# Requirement 1:
Decide whether each statement below agrees with the cannabis text. For (a), (b) and (c), answer yes or no and quote the deciding words of the text: (a) Hammond is medical director of a Johns Hopkins clinic for adolescents and young adults with co-occurring disorders. (b) The follow-up study on Hispanic and Asian youth was published in the Journal of the American Academy of Child & Adolescent Psychiatry. (c) Hammond expanded his research to state-level cannabis laws over the past ten years.
# Requirement 2:
Set down part of the cannabis text below word for word. Begin at the words "Hammond is now" and stop after "because of legalization.".
# Requirement 3:
Resume the cannabis text below, starting after its last sentence.

# Study text:
>>>>

Understanding How Cannabis Use Affects Brain Development and Mental Health
As a teenager, Johns Hopkins psychiatrist Christopher Hammond was concerned to see several friends develop problems related to cannabis, alcohol and opioid use that dramatically impacted their health and life trajectories. Today, he directs a full research program dedicated to understanding how cannabis and other drugs affect brain development as well as physical and mental health in young people, with an eye toward finding new ways to prevent and treat cannabis use and other substance-related problems in that population.
“Substance use and addictive behaviors really begin for the majority of people during adolescence, which is a period of time where the brain is still maturing and is more sensitive to the effects of exposure to drugs,” says Hammond, who is medical director of Johns Hopkins’ Co-occurring Disorders in Adolescents and Young Adults Clinic. The facility is for patients with substance use and mental health conditions and their families. In the past five years, he has expanded his research to examine how changing state-level cannabis laws in the United States influence young people’s societal perceptions, cannabis use patterns and mental health outcomes.
A study, published in the Journal of the American Academy of Child & Adolescent Psychiatry, found that legalization of medical and recreational marijuana was associated with increased suicide-related mortality among female youth and among boys and girls age 14 to 16. A follow-up study, presented at last year’s American Academy of Child and Adolescent Psychiatry’s annual meeting, in October, found similar associations among Hispanic and Asian youth.
Hammond is now looking into why this occurs.
“One of our hypotheses is that adolescents living in states that have enacted cannabis laws, particularly recreational cannabis laws, may have increased their cannabis use, or shifted to using higher potency products containing more delta-9-tetrahydrocannabinol” (THC), he says, noting such factors might influence mental health symptoms and lead to a higher likelihood of suicide-related attempts and deaths.
Other investigators’ studies have shown that an increase in cannabis use and cannabis vaping among Hispanic youth mirrors a similar increase among Hispanic adults living in states that have legalized cannabis. Hammond believes these parallel trends may reflect changes in parental attitudes and parenting practices regarding adolescent cannabis use or mental health treatment that are more pronounced for Hispanic families because of legalization.

<<<<

# Extracted information:
>>>>

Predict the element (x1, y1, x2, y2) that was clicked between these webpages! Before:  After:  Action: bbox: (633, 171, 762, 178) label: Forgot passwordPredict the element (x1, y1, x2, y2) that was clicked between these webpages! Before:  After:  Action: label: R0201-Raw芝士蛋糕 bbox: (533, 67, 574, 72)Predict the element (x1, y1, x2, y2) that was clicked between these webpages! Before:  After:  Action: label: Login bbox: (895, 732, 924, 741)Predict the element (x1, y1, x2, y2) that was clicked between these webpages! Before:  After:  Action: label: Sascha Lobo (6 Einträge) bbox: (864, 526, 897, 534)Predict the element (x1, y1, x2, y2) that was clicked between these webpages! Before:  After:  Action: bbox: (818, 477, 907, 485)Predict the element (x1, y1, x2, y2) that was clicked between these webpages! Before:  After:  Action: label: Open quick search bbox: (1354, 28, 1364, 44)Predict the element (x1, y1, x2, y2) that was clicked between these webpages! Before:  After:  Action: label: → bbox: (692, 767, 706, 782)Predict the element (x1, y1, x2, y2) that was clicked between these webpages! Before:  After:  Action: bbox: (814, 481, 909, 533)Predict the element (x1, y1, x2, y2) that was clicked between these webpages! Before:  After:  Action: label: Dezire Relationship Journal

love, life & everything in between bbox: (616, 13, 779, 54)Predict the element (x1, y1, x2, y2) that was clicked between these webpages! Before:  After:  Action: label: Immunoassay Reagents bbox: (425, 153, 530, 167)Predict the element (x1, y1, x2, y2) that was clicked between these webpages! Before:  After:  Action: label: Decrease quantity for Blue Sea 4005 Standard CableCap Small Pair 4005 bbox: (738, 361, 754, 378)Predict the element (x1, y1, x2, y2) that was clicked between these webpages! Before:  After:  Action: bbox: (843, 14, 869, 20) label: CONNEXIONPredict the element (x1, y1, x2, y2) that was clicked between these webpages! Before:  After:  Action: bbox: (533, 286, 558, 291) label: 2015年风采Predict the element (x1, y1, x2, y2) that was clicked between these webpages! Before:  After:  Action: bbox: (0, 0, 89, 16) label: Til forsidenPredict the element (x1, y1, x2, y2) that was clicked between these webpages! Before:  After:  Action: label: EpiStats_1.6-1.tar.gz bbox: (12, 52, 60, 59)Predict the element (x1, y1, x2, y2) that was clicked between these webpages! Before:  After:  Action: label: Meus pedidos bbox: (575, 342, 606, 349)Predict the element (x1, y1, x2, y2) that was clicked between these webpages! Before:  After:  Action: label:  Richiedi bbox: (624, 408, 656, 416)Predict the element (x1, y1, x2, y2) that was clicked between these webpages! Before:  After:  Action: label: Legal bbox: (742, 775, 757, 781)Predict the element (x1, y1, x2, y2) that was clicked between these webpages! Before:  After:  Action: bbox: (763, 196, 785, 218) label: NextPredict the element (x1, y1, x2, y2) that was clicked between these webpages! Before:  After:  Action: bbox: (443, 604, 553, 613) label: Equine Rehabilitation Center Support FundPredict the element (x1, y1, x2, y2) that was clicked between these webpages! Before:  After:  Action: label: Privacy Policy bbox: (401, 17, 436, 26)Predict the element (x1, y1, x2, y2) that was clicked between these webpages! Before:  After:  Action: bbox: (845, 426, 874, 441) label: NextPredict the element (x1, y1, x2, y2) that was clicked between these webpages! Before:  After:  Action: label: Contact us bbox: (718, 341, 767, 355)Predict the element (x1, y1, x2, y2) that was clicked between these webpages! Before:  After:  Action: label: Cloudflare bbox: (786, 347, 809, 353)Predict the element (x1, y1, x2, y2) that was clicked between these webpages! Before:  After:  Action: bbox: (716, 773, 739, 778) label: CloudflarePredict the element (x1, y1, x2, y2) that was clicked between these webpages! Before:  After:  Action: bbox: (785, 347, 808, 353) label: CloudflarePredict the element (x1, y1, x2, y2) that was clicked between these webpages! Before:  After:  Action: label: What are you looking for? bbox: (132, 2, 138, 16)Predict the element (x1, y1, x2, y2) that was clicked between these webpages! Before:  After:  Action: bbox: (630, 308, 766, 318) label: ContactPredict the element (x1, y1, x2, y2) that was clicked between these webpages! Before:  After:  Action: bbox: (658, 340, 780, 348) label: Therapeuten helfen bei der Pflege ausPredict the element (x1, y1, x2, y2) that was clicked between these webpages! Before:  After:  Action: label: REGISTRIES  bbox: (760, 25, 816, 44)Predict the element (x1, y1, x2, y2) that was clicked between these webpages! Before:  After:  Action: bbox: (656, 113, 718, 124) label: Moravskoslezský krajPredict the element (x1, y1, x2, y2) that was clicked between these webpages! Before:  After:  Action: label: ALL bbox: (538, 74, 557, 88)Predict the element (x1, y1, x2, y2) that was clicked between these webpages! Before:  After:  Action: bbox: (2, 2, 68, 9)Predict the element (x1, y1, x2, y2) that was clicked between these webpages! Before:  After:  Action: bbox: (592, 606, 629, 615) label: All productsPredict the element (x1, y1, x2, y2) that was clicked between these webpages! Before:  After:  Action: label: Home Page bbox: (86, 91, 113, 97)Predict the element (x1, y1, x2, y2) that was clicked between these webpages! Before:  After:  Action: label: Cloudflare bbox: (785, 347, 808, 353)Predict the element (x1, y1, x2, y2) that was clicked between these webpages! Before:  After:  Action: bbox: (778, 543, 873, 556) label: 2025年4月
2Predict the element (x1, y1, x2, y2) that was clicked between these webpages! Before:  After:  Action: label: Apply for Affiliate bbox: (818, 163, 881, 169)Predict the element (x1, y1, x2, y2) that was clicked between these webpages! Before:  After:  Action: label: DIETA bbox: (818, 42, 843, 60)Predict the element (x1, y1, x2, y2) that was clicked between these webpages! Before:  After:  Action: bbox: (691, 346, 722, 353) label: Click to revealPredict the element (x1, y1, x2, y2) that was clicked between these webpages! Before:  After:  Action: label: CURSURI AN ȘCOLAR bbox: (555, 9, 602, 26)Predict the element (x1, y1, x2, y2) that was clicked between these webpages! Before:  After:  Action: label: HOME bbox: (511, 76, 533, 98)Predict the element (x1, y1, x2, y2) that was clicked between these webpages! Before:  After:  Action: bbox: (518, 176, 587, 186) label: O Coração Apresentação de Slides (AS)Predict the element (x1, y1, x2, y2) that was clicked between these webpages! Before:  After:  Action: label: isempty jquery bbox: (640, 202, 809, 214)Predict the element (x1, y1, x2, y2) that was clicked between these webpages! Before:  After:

<<<<

# Task output 1:
(a) Yes: "who is medical director of Johns Hopkins’ Co-occurring Disorders in Adolescents and Young Adults Clinic"
(b) No: "presented at last year’s American Academy of Child and Adolescent Psychiatry’s annual meeting"
(c) No: "In the past five years, he has expanded his research"

# Task output 2:
Hammond is now looking into why this occurs.
“One of our hypotheses is that adolescents living in states that have enacted cannabis laws, particularly recreational cannabis laws, may have increased their cannabis use, or shifted to using higher potency products containing more delta-9-tetrahydrocannabinol” (THC), he says, noting such factors might influence mental health symptoms and lead to a higher likelihood of suicide-related attempts and deaths.
Other investigators’ studies have shown that an increase in cannabis use and cannabis vaping among Hispanic youth mirrors a similar increase among Hispanic adults living in states that have legalized cannabis. Hammond believes these parallel trends may reflect changes in parental attitudes and parenting practices regarding adolescent cannabis use or mental health treatment that are more pronounced for Hispanic families because of legalization.

# Task output 3:
Hammond’s research also examines clinical and neural correlations regarding youth cannabis use. In a study recently published in Substance Use & Misuse, he and collaborator Carol Vidal, a Johns Hopkins psychiatrist, found an association between past-month cannabis use and adverse psychosocial functioning, including higher rates of suicidal thoughts among North American college students.
Another study, recently completed by Hammond’s group and published in Brain Sciences, looked at “meta-analyzing” functional MRI studies that examined neural effects of cannabis use among youth. This study found that cannabis use during adolescence was associated with alterations in brain function in medial prefrontal cortical and insular brain regions during cognitive task. The study measured executive functioning, emotional reactivity and regulation, and processing of rewarding stimuli.
With a grant from the National Institute on Drug Abuse, Hammond and his colleagues are now examining variations among state cannabis laws to see which provisions, such as potency limits, advertising restrictions and purchase quantity limits, may contribute to or reduce health risks for young people. This research could help inform evidence-based policy adjustments regarding cannabis and how it is distributed, with the goal of minimizing risk to vulnerable subgroups that are negatively impacted by these laws.